ANATOLE BROYARD, KAFKA WAS THE RAGE: A GREENWICH VILLAGE MEMOIR, 1993
Broyard’s memoir preserves the Platonic ideal of Greenwich Village: a cultural hub in which bohemians slept with abstract painters, bumped into W. H. Auden at the corner store, visited Anaïs Nin’s apartment, studied Picasso at the New School, had drinks with Delmore Schwartz, and got psychoanalyzed by the expatriate cream of intellectual Europe.
MICHAEL CHABON, THE AMAZING ADVENTURES OF KAVALIER & CLAY, 2000
WWII-era New York as a magic box bursting with genre-dorkiness—comic books, sorcery, hair-raising escapes, and Chabon’s signature abracadabra prose (the East River is a “flatulent poison-green ribbon”).
ADRIAN NICOLE LEBLANC, RANDOM FAMILY, 2003
LeBlanc immersed herself for a decade in one of the Bronx’s poorest neighborhoods; it turns out life there is less like Boyz N the Hood than like a nightmarishly exaggerated Jane Austen novel: tangled domestic plots (yearning, affairs, disputed parentage) infinitely folded over on themselves.

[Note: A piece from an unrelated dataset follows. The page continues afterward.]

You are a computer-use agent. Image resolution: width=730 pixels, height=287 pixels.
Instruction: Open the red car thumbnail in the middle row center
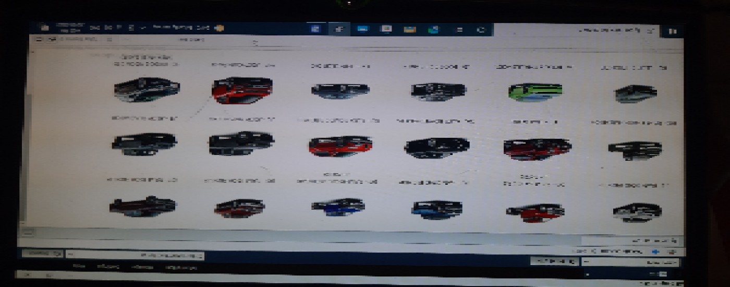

ANNE WINTERS, THE DISPLACED OF CAPITAL, 2004
These poems (including “A Sonnet Map of Manhattan”) document the human cost of New York’s position as the world capital of capitalism: “our fabled ‘texture’ of foreign / and native poverties.”
RICHARD PRICE, LUSH LIFE, 2008
For years, NYPD bureaucracy denied research-addicted novelist Richard Price access to the city’s cops, forcing him to write about his hometown’s problems (crack, projects) via the fictional Dempsy, New Jersey. A few years ago, he finally got access; the result is a densely reported police procedural and a diagnostic X-ray of every stratum of the modern Lower East Side.